The Network of Women in Media, India (NWMI) stands in solidarity with journalist and NWMI member Nikita Jain who was among those detained at Ismailia in Egypt on June 13, while reporting for Maktoob Media on a solidarity march aimed at breaking Israel’s blockade on Gaza in the State of Palestine. When we were last able to communicate with her, she was stranded at Cairo Airport after Egyptian authorities dropped detainees there, in some cases without their passports.
The Global March to Gaza was set to run from June 13-20, with the goal of creating international pressure to open the Rafah border crossing and allow humanitarian aid to reach the besieged people of Gaza. Egyptian law enforcement stopped scores of vehicles and detained dozens of activists participating in the march and journalists covering it.
In a message to NWMI, received at 3.15 p.m. on June 14, 2025, Nikita said that she has reached out to the Indian embassy in Egypt. She added that Egyptian officials are not divulging any information about her passport, without which she obviously cannot travel. In a statement issued a few hours earlier, Maktoob Media said that Nikita “has informed us that she is safe at the moment, but the security forces are becoming increasingly hostile”.
NWMI states that the action against Nikita and other journalists reporting on the march is unwarranted and unjustified.
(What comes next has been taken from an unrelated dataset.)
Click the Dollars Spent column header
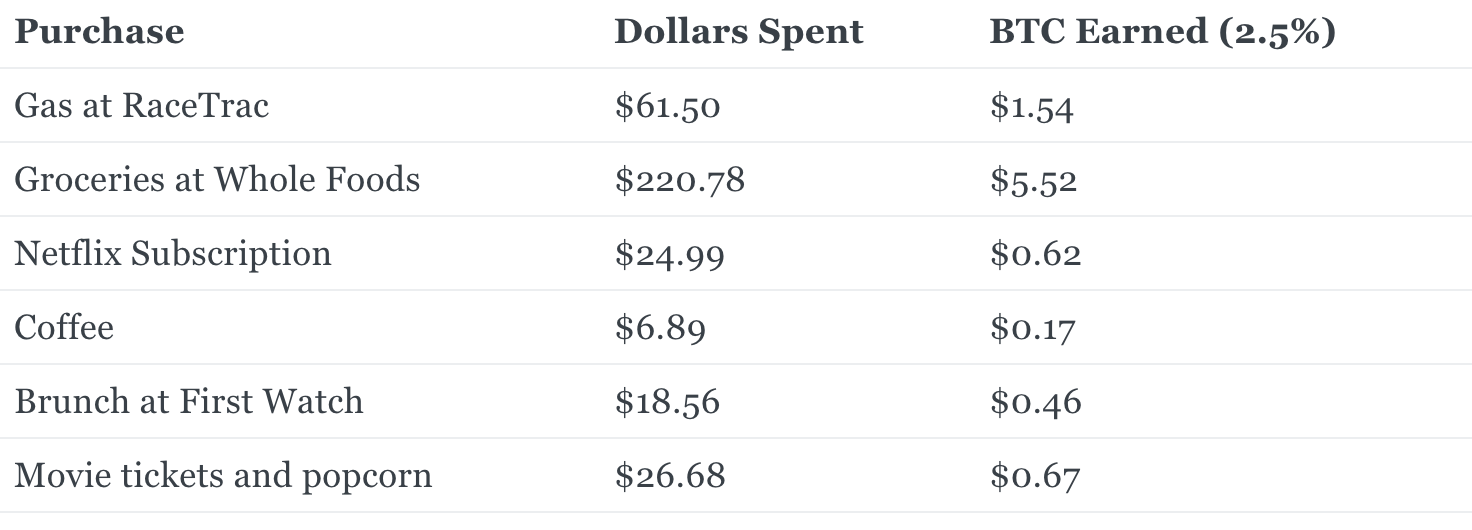The height and width of the screenshot is (530, 1472). coord(738,31)
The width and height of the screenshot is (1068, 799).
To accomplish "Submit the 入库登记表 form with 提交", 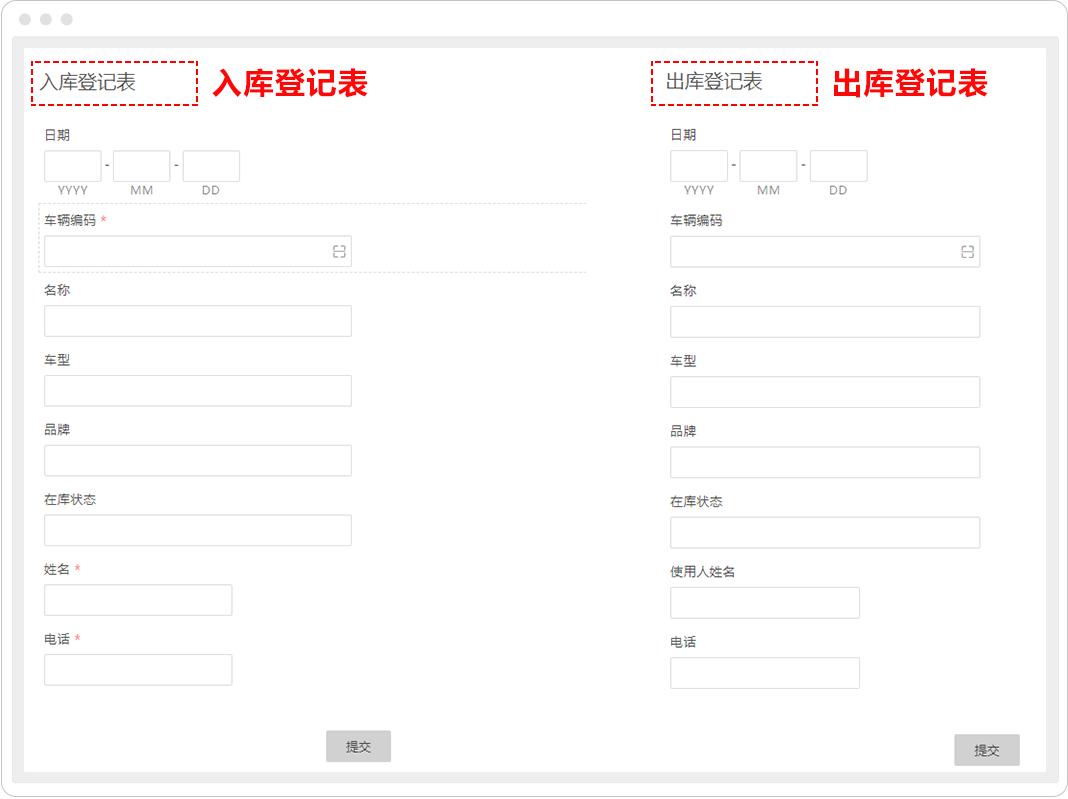I will [358, 747].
The detention and deportation of journalists covering the Global March to Gaza is particularly concerning given the broader context of restrictions on press freedom in Gaza. Since the start of the genocide in Palestine by the State of Israel in end-2023, the Israeli government has refused to allow independent journalists into Gaza. The job of covering the massacre has thus fallen on the shoulders of Palestinian journalists, who have bravely undertaken the heart-breaking task of reporting on the starvation and bombings of their own people, including their own families, often at the cost of their own lives.
The media landscape in Gaza is one of the most perilous in the world. In March 2025, drawing on multiple sources, Al Jazeera published the names of 230 journalists and media workers killed in the past 17 months, most of them Palestinians. Given the circumstances, considering the extreme limitations on the flow of information, this can at best be considered a conservative estimate. The Israeli government’s targeting of journalists and its refusal to allow international journalists into Gaza have been widely condemned by press freedom organisations across the globe, including NWMI, since 2023.
The detention of journalists gathered in Egypt this week to cover the scheduled march to Gaza has further extended the radius beyond which international media are not being allowed. NWMI condemns the Government of Egypt’s decision to cooperate with Israel in drawing a curtain over the latter’s ongoing crimes against humanity in Palestine.
The free flow of information is vital for the protection of human rights, especially in situations of conflict and resistance. NWMI demands the release of the journalists detained in Egypt and the return of their passports. We call on the Government of India to throw its weight behind this demand. We also call on the authorities in Egypt to ensure the safety of these journalists, and freedom from interference in their work.